I am weary about getting into the fray on this topic, but the economics being bandied around here is painful to read. There are a lot more factors involved in oil trading, and strategic reserves of both currency and oil than people seem to realize.

First of all, fracking condensate is very expensive to produce, and ranks just below the Canadian tar sands in terms of cost per barrel for extraction. That is the main reason  Ali al-Naimi, the oil minister of OPEC kingpin Saudi Arabia, warned his fellow OPEC members they must allow the price to drop to combat the U.S. shale boom, which is basically to ensure market share.

U.S. exports of lightly processed condensate, also known as light oil, started arriving in Asia in August and exports doubled to about 600,000 barrels in October. Royal Dutch Shell bought the last cargo coming to Asia, due to arrive at its Singapore refinery in December, but as a result of the price shifts no more cargoes are expected to head east any time soon. That means they will need to head to Europe, but the Shortage of tanker capacity (thanks to nations like Venezuela and and China) being booked up by Middle eastern and African supply will cause a backlog here in the US that will not clear up until it reaches market at a tremendous loss.

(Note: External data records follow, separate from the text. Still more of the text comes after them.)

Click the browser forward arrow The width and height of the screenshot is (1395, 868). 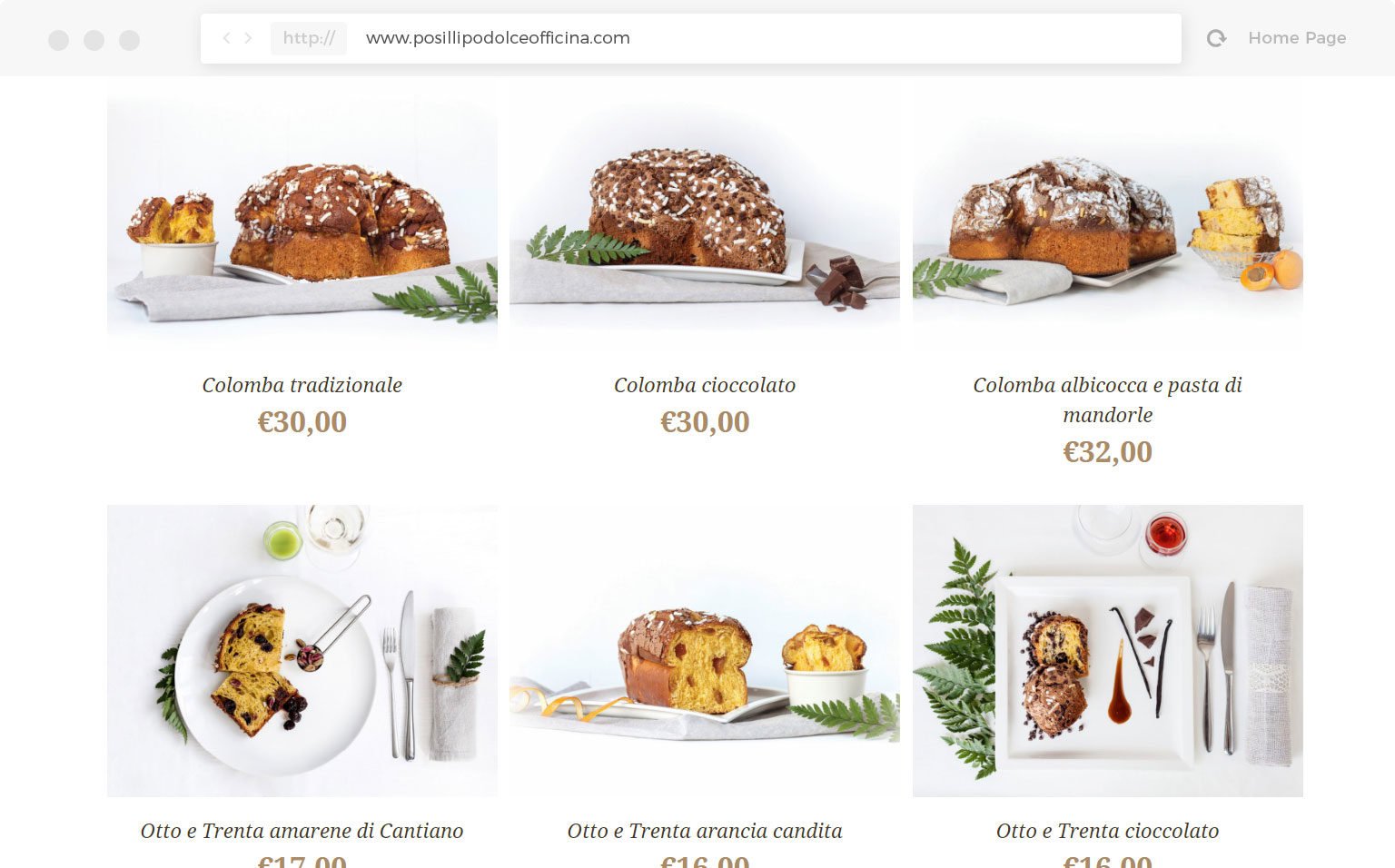click(x=248, y=38)
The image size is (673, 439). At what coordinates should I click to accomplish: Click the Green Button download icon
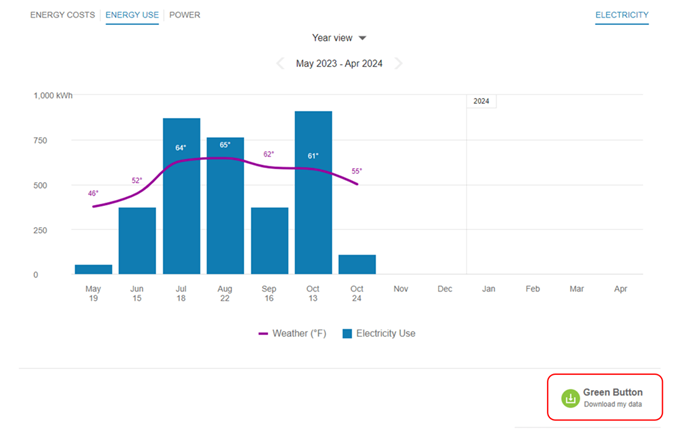(570, 398)
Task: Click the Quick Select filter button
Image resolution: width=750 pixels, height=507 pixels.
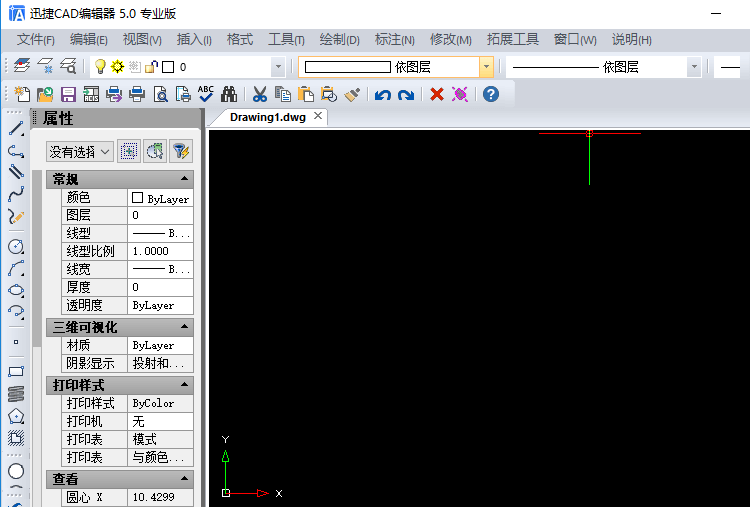Action: (x=180, y=151)
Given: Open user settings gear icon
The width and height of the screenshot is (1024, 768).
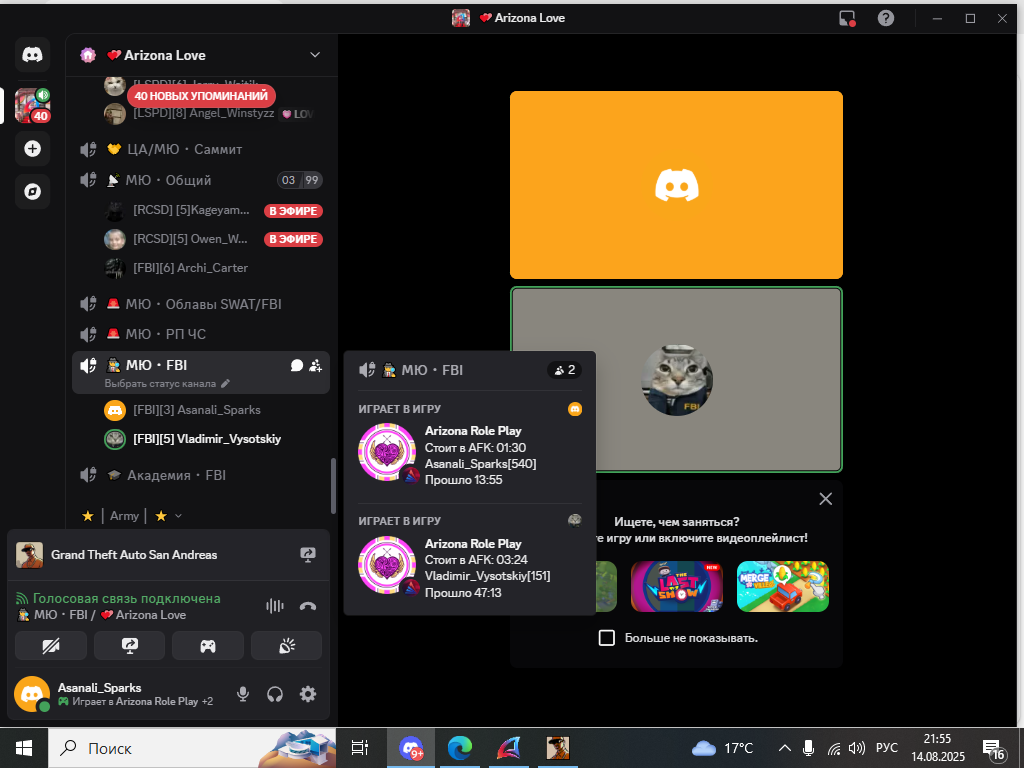Looking at the screenshot, I should click(x=308, y=694).
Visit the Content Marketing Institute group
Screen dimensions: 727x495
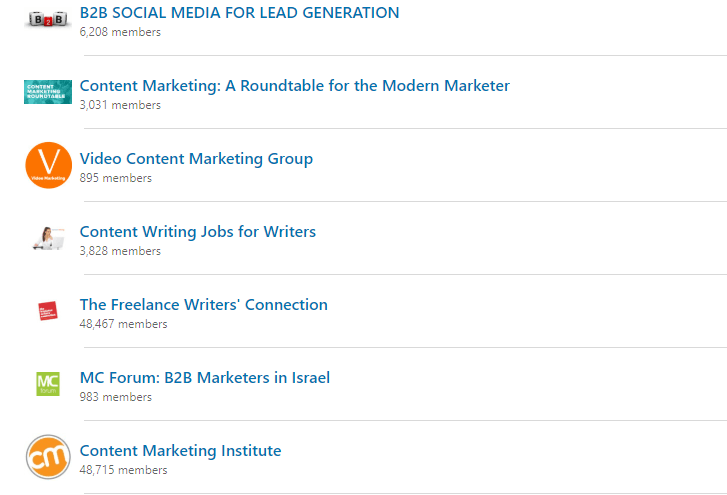tap(180, 451)
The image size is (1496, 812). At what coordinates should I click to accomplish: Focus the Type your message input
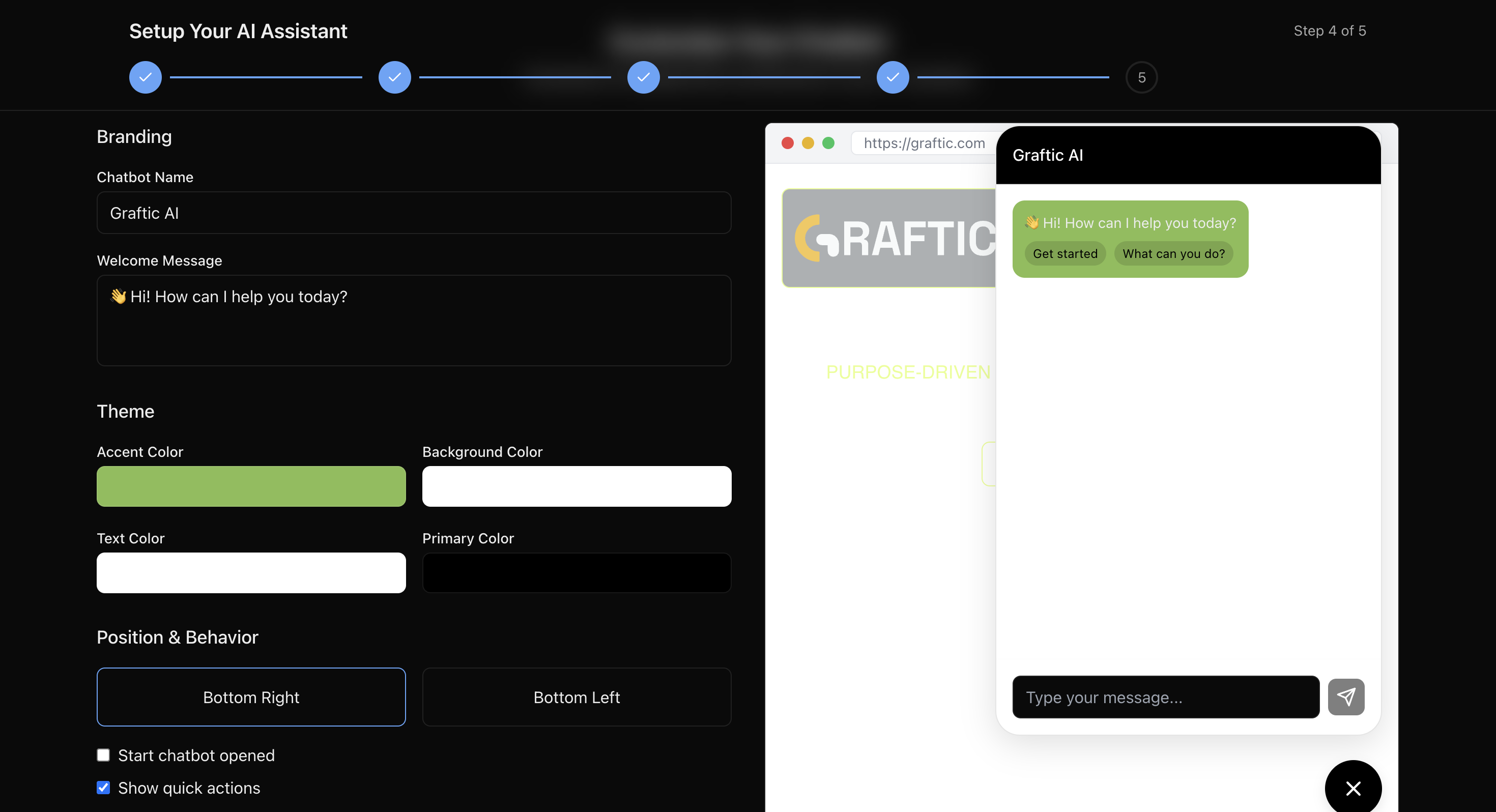tap(1165, 697)
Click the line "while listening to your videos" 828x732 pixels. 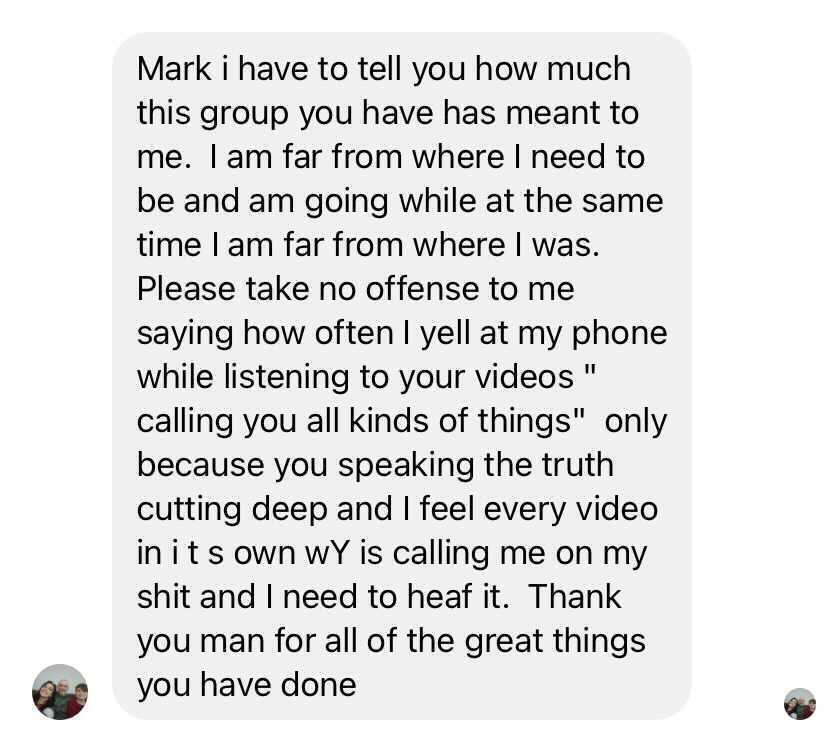pyautogui.click(x=355, y=378)
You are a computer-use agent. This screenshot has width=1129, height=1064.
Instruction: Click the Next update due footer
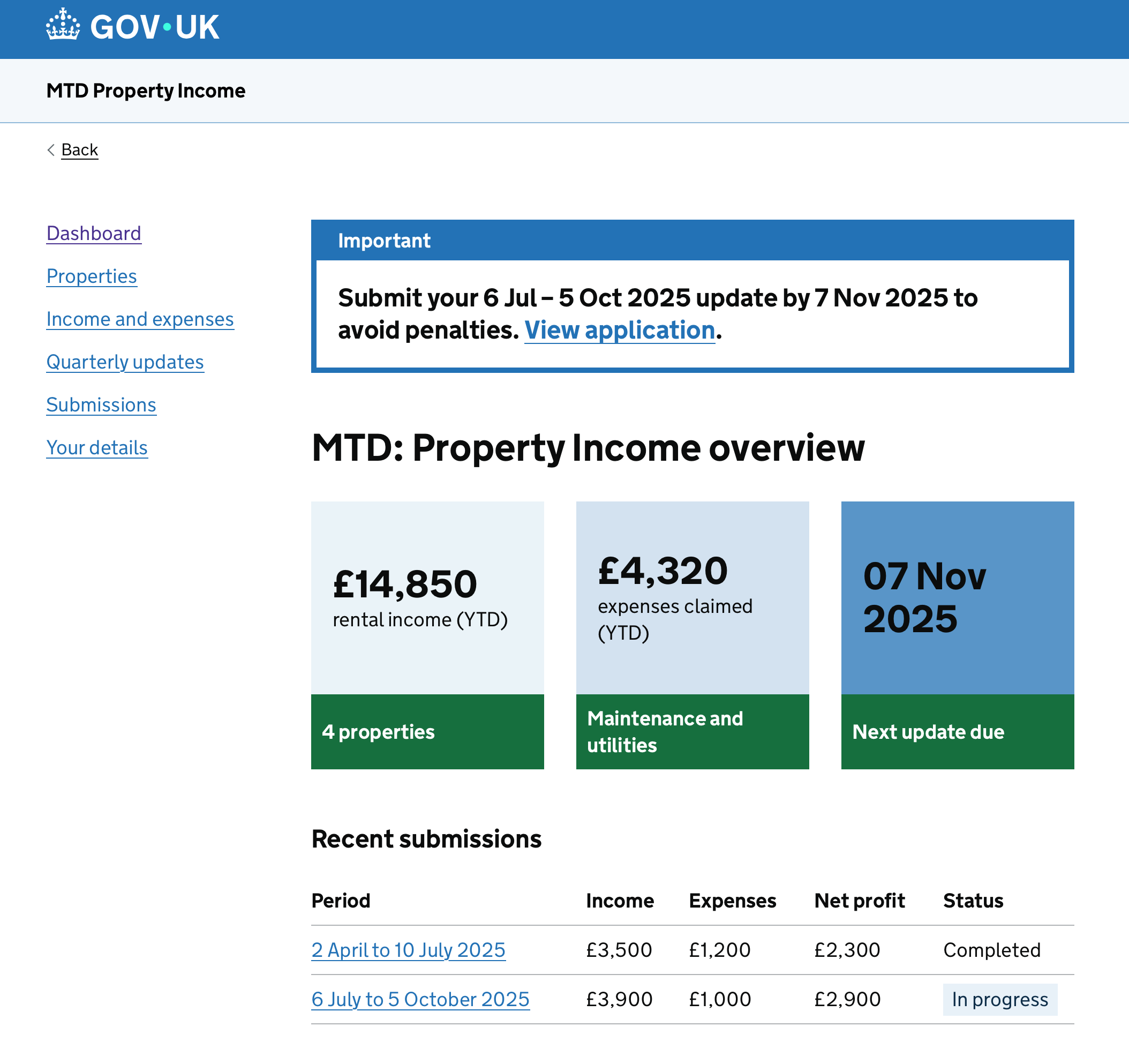coord(958,732)

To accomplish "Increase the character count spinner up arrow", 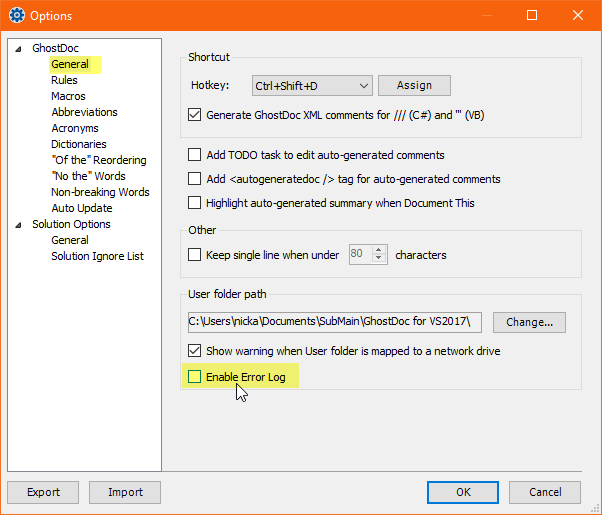I will point(379,250).
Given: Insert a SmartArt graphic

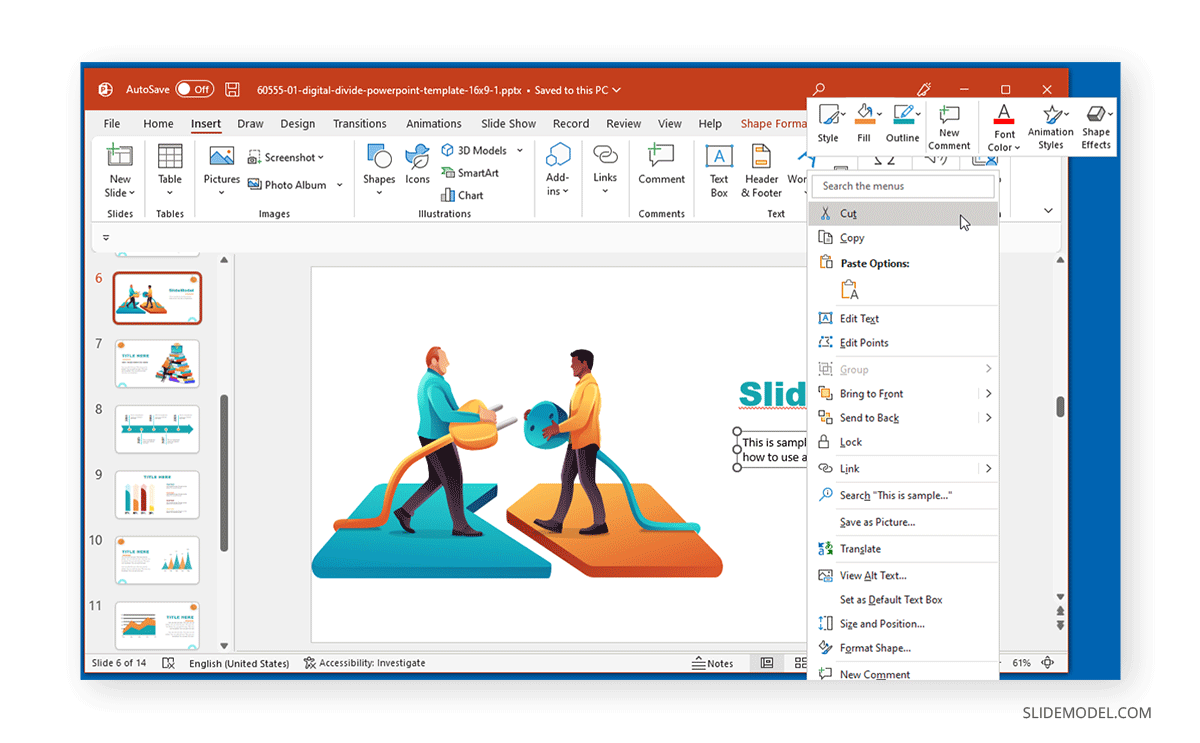Looking at the screenshot, I should (x=470, y=172).
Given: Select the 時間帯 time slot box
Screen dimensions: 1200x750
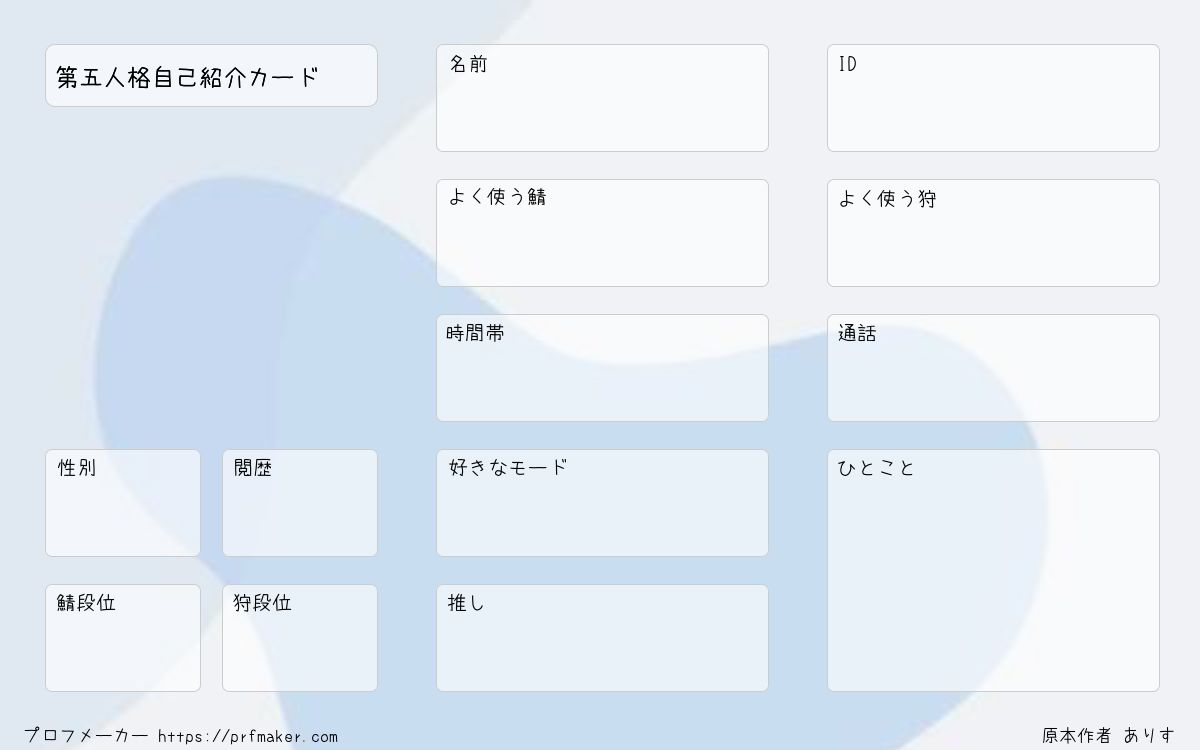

Lots of efforts have been made to force ship owners to convert new built vessels to Dual fuel/LNG under the guise of Ecological emissions program to ensure the demand for Fracking condensate, but it seems it is too little too late. Just today Norway’s Siem Offshore Inc. and Rem Offshore ASA lost a contract to work for Exxon’s joint venture with Rosnef to work in the Russian arctic, which hammered their markets. This is expected to precede the loss of Exxon’s contract to service the Russian arctic reserve. This means, Russia is signalling it is planning on cutting off the US ability to profit from their oil reserves.

People are being told that Russia is losing in this scenario. I am really not so sure. It is the mantra of all the mainstream market rags like Bloomberg, but these are the same sources that keep touting we are in an economic recovery, that quantitative easing was a good idea, and that the US dollar in forever. There is always the possibility that these measures make Russia stronger. The Russian billionaires that are “exposed”, have already been warned by Putin when sanctions were first considered that they needed to prepare for the blowback and reduce their exposure. They seem to have shown that they are willing to see their US/Euro holdings devalued as long as they are compensated in Ruan/Ruble futures. Russia and China have also been divesting themselves of the US dollar holdings, especially bonds. It is also known that they are converting their US cash reserves to buy tangible gold. That is an important factor. Thanks to US quantitative easing, and both dollar and metal market manipulation, physical gold is valued at less than the actual average extraction cost of 1600 USD per ounce. So we have the Chinese converting their massive USD currency reserves into Physical gold, land holdings globally, and they are also building a huge strategic oil bank that they are stockpiling by paying off Russian dollar debt for oil with what they feel are worthless US dollars. Essentially, the Ruble and the Ruan are going to be a gold backed currency, despite being downgraded by a rapidly inflating US fiat Currency. It all becomes moot when the dollar tanks, and these moves are making it more likely.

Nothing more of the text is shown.